The Enecuum team has made a long journey since 2017. It started from revolutionary ideas of freigeld tokenomics, 1 000 000 TPS with zero fees and Petri net as a smart contract creation interface. It went to revolutionary solutions of Trinity protocol (PoS, PoW, PoA), tradable testnet token, mobile nodes, on-chain referral system, ID-based cryptography, mining tokens with a 2.5 year old mainnet. We made our own DEX and a couple of cross-chain bridges. We created a Uniswap v3 liquidity manager and JIT liquidity bot. We studied algorithmic stable coins and ZK-protocols.
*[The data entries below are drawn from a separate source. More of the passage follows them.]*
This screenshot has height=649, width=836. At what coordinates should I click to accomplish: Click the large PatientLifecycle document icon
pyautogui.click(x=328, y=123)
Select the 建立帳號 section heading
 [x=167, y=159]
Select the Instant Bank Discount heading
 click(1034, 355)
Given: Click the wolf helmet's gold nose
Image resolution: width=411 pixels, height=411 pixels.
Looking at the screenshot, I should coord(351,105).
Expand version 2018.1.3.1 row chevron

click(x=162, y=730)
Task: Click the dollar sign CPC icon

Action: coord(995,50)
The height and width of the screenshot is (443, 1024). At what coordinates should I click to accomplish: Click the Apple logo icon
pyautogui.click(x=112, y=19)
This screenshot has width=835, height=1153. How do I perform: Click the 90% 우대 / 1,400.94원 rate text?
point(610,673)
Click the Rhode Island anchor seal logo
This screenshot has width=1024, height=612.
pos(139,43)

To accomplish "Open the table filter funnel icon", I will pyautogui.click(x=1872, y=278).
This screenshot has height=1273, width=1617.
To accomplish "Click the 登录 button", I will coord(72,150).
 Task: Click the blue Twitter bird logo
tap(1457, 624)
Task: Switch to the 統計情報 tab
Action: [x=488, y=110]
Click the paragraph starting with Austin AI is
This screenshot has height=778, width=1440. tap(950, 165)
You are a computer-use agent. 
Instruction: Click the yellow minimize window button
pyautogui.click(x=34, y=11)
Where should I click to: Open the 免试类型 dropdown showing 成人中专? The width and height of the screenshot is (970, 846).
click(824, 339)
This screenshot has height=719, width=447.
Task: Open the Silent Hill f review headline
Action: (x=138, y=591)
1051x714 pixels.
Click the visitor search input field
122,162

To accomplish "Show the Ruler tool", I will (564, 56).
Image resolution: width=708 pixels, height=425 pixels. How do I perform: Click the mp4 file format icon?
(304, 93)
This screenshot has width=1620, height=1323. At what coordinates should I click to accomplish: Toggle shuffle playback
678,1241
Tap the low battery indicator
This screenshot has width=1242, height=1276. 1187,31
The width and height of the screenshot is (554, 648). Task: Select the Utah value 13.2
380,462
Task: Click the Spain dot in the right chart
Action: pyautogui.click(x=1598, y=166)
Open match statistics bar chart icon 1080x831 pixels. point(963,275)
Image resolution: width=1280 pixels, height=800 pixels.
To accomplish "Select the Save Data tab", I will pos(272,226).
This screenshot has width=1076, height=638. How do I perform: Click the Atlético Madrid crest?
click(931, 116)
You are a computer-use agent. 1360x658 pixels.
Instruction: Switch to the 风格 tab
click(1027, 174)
We were searching for the perfect utility for the Enecuum network. We wanted to create a network that will help people to stand for their freedom: freedom of ownership as Bitcoin’s main message, freedom of opportunity as Ethereum virtual machine provides, freedom from censorship as… oh, maybe Enecuum will stand here as an example? We went a long way and we are ready to answer. We call it Trinity 2.0 and we want to share our vision on the perfect utility.

Let’s begin with the problem the industry is facing. All blockchains that are popular today were created before the MEV* problem became pronounced. It means there were no efforts made into the protection from different ways to manipulate transaction order in blocks or even censor transactions. And time showed how it may affect various ecosystem aspects. According to Flashbots $687,201,904 were extracted as MEV only from main Ethereum DeFi protocols, although Flashbot’s MEV-Boost solution, designed to reduce this number, is being criticised as a citadel of censorship (60% of all Ethereum 2.0 blocks with enforced OFAC compliance according to Labrys). Uniswap consider their price oracles less secure because of increased MEV potential from the PoS nature of Ethereum 2.0. Optimistic roll-ups developers seek for improved MEV handling to implement fair decentralised sequencers (Arbitrum and Optimism). And even Ethereum by itself is in the search for MEV-protected PoS voting system randomness as it blocks increasing its TPS without sacrificing decentralisation. We look at all these problems as tightly connected with the same cause from unspecified transaction pending and block order handling.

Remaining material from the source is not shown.